EXERCISE ::
From the records below, output exactly the lines running from the line containing "Given: Click the 与服务器断开连接 log line in Client" through the line containing "Click the WAVENUMBER axis title", and no others.
[DATA FOR THIS TASK Boundary: Start]
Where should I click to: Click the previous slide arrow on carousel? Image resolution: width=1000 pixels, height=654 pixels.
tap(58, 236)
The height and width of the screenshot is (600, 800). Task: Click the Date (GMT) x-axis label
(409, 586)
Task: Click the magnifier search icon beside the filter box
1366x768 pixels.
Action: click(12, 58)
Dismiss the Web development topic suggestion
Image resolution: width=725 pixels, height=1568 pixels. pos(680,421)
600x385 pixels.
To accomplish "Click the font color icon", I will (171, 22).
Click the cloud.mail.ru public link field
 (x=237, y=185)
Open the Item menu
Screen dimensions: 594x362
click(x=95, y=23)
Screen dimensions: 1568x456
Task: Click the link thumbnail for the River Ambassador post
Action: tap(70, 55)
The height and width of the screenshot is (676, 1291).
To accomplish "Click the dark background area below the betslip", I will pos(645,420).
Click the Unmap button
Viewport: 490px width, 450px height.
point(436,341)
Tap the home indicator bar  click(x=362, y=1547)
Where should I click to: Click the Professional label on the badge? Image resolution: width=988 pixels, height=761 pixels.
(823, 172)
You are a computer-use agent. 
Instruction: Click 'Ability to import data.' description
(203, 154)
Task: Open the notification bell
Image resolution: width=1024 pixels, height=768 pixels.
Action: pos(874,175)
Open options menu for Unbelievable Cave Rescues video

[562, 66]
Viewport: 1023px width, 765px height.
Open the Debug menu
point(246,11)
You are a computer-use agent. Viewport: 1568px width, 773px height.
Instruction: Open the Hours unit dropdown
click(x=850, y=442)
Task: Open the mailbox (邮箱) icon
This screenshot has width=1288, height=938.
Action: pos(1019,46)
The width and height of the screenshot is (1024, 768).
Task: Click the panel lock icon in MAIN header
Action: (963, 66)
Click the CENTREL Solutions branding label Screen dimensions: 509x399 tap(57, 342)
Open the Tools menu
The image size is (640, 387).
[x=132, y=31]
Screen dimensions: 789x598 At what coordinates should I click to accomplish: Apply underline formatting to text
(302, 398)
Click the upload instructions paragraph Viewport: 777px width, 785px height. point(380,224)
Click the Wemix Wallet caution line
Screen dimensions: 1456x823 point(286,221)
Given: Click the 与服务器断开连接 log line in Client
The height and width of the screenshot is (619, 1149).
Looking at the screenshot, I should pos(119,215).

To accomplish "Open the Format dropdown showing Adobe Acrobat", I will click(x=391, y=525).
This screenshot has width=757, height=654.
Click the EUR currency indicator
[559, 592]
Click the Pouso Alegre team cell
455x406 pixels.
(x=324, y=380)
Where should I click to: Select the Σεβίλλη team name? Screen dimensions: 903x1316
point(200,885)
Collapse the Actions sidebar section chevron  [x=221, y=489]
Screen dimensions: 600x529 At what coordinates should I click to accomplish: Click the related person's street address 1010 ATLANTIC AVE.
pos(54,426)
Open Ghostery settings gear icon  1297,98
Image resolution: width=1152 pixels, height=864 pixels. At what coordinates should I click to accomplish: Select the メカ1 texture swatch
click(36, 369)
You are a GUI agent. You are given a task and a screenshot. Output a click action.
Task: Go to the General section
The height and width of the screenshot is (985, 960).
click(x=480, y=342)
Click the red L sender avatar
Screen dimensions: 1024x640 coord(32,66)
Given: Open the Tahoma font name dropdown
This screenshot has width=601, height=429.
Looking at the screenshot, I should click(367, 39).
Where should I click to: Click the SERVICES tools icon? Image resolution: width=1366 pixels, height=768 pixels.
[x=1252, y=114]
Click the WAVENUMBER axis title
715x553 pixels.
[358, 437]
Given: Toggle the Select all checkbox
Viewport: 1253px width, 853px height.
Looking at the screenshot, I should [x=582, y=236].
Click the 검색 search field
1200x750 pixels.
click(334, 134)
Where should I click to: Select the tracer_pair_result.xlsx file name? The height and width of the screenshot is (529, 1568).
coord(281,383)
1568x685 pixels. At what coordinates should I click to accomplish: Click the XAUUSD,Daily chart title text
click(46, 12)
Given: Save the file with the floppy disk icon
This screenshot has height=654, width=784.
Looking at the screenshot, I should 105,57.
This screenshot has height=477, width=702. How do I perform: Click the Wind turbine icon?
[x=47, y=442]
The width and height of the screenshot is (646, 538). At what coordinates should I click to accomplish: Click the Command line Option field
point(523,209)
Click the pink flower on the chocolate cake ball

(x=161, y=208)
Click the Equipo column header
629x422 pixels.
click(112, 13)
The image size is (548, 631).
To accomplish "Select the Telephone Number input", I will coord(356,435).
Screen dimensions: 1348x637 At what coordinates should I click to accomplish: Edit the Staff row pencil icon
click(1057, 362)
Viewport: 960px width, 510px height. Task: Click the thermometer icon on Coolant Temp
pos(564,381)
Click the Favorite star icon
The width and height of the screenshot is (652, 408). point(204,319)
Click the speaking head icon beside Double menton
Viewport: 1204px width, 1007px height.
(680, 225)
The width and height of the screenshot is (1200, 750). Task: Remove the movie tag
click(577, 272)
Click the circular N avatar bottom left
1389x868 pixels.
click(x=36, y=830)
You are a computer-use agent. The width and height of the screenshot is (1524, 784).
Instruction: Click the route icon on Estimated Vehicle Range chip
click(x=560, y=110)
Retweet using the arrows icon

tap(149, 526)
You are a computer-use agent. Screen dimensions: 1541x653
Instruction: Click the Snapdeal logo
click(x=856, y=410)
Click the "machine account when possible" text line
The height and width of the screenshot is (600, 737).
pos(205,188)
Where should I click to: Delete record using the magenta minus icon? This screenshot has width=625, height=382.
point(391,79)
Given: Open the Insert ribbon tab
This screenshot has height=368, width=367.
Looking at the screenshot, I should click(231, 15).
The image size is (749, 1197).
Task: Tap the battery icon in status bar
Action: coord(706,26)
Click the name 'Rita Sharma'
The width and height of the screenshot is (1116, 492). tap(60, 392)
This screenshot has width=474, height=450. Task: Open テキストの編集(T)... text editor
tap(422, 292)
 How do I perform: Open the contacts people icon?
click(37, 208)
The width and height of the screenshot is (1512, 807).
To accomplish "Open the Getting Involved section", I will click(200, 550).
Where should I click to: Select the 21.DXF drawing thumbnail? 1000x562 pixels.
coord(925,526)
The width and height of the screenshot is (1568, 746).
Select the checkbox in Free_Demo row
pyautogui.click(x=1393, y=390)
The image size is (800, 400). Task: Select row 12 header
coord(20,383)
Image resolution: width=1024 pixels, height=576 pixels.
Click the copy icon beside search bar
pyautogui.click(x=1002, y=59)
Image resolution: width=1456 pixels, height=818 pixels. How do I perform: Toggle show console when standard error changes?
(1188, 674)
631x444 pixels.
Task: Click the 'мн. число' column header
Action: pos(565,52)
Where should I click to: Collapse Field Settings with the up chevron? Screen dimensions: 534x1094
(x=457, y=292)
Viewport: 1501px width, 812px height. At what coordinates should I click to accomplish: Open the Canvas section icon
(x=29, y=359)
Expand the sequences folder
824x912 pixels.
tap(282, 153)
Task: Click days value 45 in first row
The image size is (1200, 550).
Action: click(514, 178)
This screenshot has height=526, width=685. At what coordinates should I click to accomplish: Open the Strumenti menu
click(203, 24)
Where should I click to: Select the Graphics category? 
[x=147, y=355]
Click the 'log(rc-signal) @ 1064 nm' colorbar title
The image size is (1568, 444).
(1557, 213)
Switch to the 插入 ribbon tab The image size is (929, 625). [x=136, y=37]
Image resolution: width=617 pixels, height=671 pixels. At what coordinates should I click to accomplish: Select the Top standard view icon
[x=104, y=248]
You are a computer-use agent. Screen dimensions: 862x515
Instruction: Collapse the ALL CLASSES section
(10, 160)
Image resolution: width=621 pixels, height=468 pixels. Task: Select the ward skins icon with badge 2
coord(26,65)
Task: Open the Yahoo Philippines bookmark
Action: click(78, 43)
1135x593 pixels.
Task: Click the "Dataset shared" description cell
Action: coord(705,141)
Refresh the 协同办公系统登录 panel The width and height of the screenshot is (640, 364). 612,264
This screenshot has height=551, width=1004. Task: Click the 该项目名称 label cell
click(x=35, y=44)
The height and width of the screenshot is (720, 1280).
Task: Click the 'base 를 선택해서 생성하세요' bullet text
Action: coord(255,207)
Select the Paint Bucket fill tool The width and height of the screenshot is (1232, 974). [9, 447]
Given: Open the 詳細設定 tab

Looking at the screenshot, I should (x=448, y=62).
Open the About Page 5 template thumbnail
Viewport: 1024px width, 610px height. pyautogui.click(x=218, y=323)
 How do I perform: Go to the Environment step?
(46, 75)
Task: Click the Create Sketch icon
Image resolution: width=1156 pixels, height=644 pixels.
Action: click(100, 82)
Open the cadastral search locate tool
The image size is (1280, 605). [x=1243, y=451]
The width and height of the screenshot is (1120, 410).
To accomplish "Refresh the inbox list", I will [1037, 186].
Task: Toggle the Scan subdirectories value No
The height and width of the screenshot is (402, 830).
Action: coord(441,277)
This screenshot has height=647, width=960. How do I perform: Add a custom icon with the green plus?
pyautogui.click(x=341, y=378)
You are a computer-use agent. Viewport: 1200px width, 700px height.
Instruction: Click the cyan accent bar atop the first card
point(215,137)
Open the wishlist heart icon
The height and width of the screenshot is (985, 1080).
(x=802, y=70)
[DATA FOR THIS TASK Boundary: End]
OUTPUT FOR THIS TASK ::
Given: Click the 与服务器断开连接 log line in Client
The height and width of the screenshot is (619, 1149).
Looking at the screenshot, I should pos(119,215).

To accomplish "Open the Format dropdown showing Adobe Acrobat", I will click(x=391, y=525).
This screenshot has width=757, height=654.
Click the EUR currency indicator
[559, 592]
Click the Pouso Alegre team cell
455x406 pixels.
(x=324, y=380)
Where should I click to: Select the Σεβίλλη team name? Screen dimensions: 903x1316
point(200,885)
Collapse the Actions sidebar section chevron  [x=221, y=489]
Screen dimensions: 600x529 At what coordinates should I click to accomplish: Click the related person's street address 1010 ATLANTIC AVE.
pos(54,426)
Open Ghostery settings gear icon  1297,98
Image resolution: width=1152 pixels, height=864 pixels. At what coordinates should I click to accomplish: Select the メカ1 texture swatch
click(36, 369)
You are a GUI agent. You are given a task and a screenshot. Output a click action.
Task: Go to the General section
The height and width of the screenshot is (985, 960).
click(x=480, y=342)
Click the red L sender avatar
Screen dimensions: 1024x640 coord(32,66)
Given: Open the Tahoma font name dropdown
This screenshot has width=601, height=429.
Looking at the screenshot, I should click(367, 39).
Where should I click to: Click the SERVICES tools icon? Image resolution: width=1366 pixels, height=768 pixels.
[x=1252, y=114]
Click the WAVENUMBER axis title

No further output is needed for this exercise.